FONTE »
============================================================

ILL.MO SIG. PROCURATORE DELLA REPUBBLICA
PRESSO IL TRIBUNALE DI TRANI
Esposto
Il sottoscritto Sig Roberto Fiore nato a Roma ed ivi residente alla Via Cadlolo 90 tel 06 45471802, nella sua veste di cittadino italiano, venuto a conoscenza dagli organi di stampa di un’indagine in materia di derivati e di illiceità nelle funzioni di vigilanza poste in essere da dirigenti e funzionati della Banca d’Italia, intende esporre alla S.V.
Ill.ma quanto segue, al fine di verificare la sussistenza di eventuali ipotesi di reato, perseguibili d’ufficio o a querela di parte, relativamente alla condotta del Presidente Monti e dei Ministri coinvolti nel gravissimo danno alle ragioni e agli interessi nazionali.
Immediatamente dopo l’insediamento del Governo Monti, nel corso del gennaio 2012, allorché si preannunciava un periodo di lacrime e sangue per i contribuenti italiani, derivante dall’enorme debito pubblico che attanaglia l’Italia (senza considerare, in questa sede, che l’affermazione dell’esistenza stessa di un debito pubblico, è un falso clamoroso), veniva corrisposta dal Governo italiano alla Morgan Stanley una cifra oscillante dai 2,6 ai 3,4 miliardi di euro, a definizione e chiusura di esposizioni fondate su contratti finanziari derivati, risalenti al 1994. La notizia, pur se riportata da alcuni organi di stampa, ha avuto un’eco molto marginale rispetto alla gravità del fatto.
A seguito di interrogazioni parlamentari provenienti da più fronti politici, in particolare a quella formulata dal deputato Idv Antonio Borghesi, il Sig. Marco Rossi Doria, Sottosegretario all’Istruzione, non propriamente riconducibile ad un esperto di finanza, con una laconica risposta così dichiarava: “Alla fine del 2011 con regolamento il ministero dell’Economia delle Finanza, in data 3 gennaio 2012, ha proceduto alla chiusura di alcuni derivati con Morgan Stanley (due interest rate swap e due swaption) in conseguenza di una clausola cd. di additional termination event presente nel contratto quadro (ISDA Master Agreement) che regolava i rapporti tra le Repubblica italiana e la banca in questione”. Tale dichiarazione, per i motivi che più oltre verranno, pur se sommariamente, indicati, pone immediatamente l’interrogativo sulla liceità di un’adesione così pacifica, senza contestazione alcuna, in assenza di dilazione e, soprattutto, di verifica e trasparente dibattito.

============================================================

COMPITI SCRITTI »
(1) Nel passo dell'esposto che inizia con "ILL.MO SIG. PROCURATORE" e termina con "agli interessi nazionali.", cambia "Presidente Monti" in "Presidente del Consiglio Monti" e riporta il passo così modificato.
(2) Disponi in una tabella Markdown le righe dei record a partire da quella che contiene "You are a computer-use agent. 416x450 pixels." fino a quella che contiene "click(540, 525)", entrambe incluse. Usa le colonne "N." per il numero progressivo e "Testo" per la riga, tralasciando le righe vuote.

RECORD DEL COMPITO »
============================================================

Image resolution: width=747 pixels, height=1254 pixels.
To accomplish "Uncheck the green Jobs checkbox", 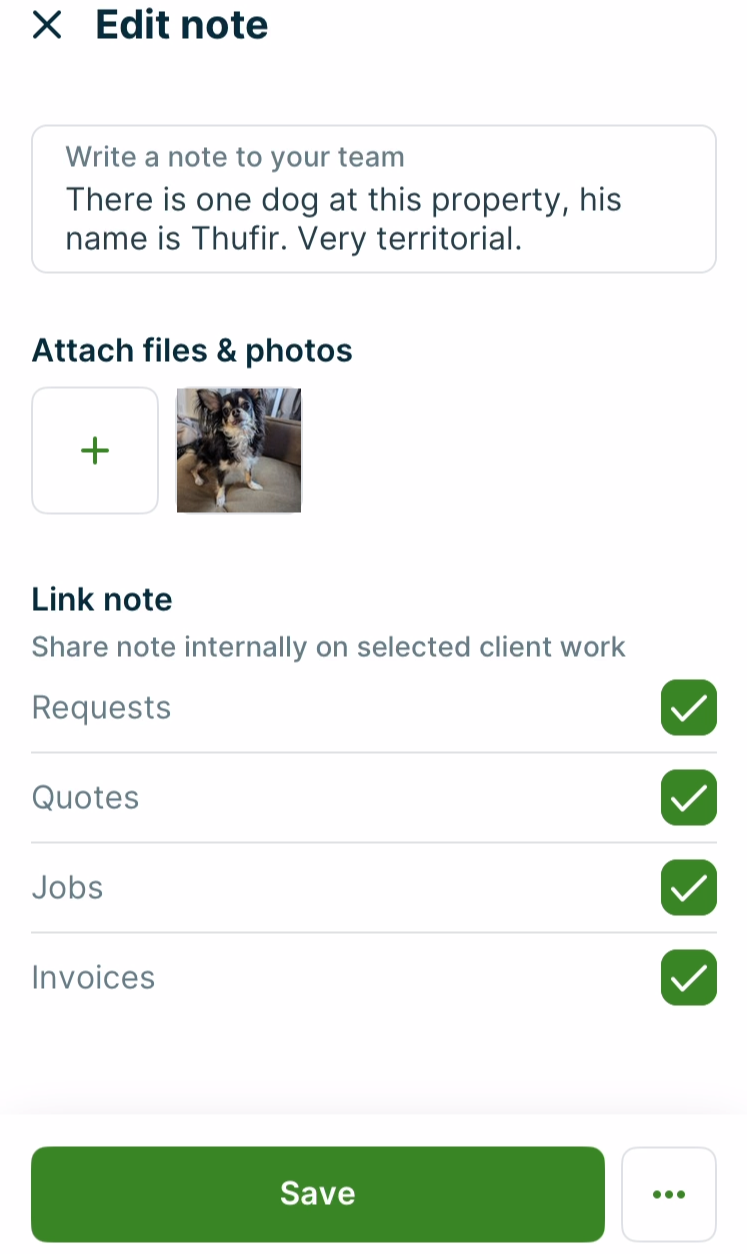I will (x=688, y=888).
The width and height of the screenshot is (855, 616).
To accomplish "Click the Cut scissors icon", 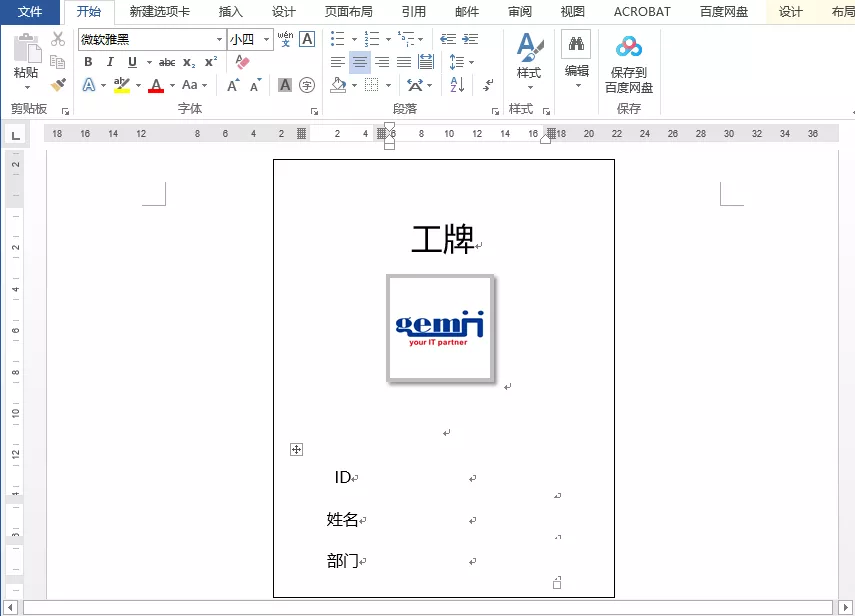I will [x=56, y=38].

============================================================

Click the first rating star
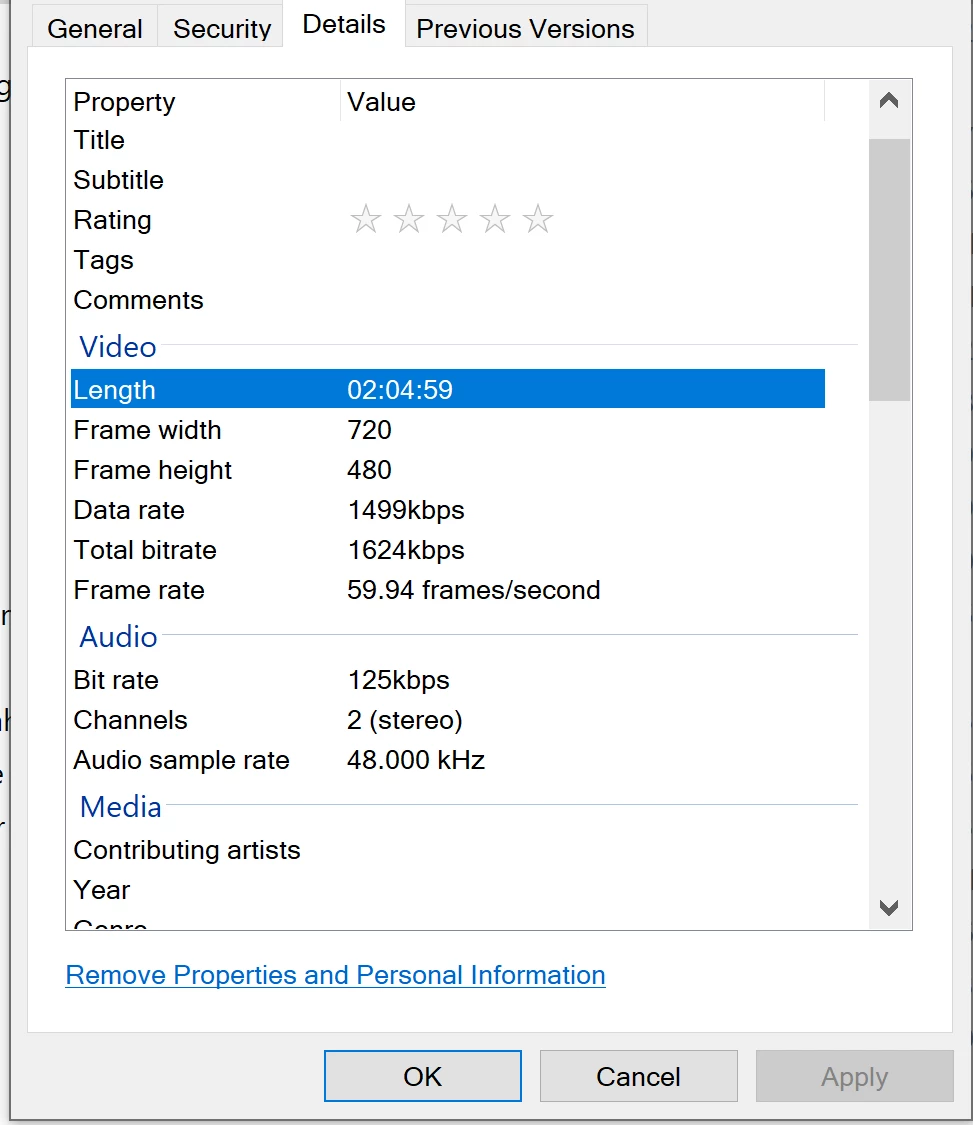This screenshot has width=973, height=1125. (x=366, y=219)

============================================================

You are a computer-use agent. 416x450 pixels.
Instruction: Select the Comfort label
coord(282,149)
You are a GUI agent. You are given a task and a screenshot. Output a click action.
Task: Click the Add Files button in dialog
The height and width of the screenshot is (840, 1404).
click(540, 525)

============================================================

RISPOSTE »
(1)
ILL.MO SIG. PROCURATORE DELLA REPUBBLICA
PRESSO IL TRIBUNALE DI TRANI
Esposto
Il sottoscritto Sig Roberto Fiore nato a Roma ed ivi residente alla Via Cadlolo 90 tel 06 45471802, nella sua veste di cittadino italiano, venuto a conoscenza dagli organi di stampa di un’indagine in materia di derivati e di illiceità nelle funzioni di vigilanza poste in essere da dirigenti e funzionati della Banca d’Italia, intende esporre alla S.V.
Ill.ma quanto segue, al fine di verificare la sussistenza di eventuali ipotesi di reato, perseguibili d’ufficio o a querela di parte, relativamente alla condotta del Presidente del Consiglio Monti e dei Ministri coinvolti nel gravissimo danno alle ragioni e agli interessi nazionali.

(2)
| N. | Testo |
|---|---|
| 1 | You are a computer-use agent. 416x450 pixels. |
| 2 | Instruction: Select the Comfort label |
| 3 | coord(282,149) |
| 4 | You are a GUI agent. You are given a task and a screenshot. Output a click action. |
| 5 | Task: Click the Add Files button in dialog |
| 6 | The height and width of the screenshot is (840, 1404). |
| 7 | click(540, 525) |